* **Task statement**: Count the lines in the records below that contain the string "Instruction". Reply with only that number.

* **Data listing**:
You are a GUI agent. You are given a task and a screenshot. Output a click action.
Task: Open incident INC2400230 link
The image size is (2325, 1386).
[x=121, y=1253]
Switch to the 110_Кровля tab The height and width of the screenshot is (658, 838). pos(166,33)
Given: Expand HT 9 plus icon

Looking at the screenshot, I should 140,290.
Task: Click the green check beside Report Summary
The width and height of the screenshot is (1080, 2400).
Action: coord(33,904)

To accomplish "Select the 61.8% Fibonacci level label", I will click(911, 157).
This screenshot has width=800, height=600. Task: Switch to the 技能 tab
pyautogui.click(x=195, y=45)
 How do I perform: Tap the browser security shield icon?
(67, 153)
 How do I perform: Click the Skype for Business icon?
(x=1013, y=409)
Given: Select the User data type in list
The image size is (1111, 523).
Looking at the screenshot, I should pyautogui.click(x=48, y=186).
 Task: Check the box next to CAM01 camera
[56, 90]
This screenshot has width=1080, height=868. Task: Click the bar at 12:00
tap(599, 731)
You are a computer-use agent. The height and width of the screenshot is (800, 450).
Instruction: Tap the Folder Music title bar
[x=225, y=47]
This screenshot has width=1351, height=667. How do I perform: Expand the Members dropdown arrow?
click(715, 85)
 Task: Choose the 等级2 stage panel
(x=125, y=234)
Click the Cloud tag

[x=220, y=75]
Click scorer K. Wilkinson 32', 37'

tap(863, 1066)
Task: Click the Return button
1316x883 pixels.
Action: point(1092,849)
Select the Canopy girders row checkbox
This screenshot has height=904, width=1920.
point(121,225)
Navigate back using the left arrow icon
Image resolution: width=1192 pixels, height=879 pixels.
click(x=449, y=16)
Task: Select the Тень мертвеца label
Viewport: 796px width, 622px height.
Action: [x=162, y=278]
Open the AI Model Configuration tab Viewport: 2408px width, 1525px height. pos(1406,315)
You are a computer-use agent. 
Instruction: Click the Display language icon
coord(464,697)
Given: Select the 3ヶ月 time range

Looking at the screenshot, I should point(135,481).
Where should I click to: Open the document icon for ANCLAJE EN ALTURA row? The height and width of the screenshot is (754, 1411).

* **Task output**: 2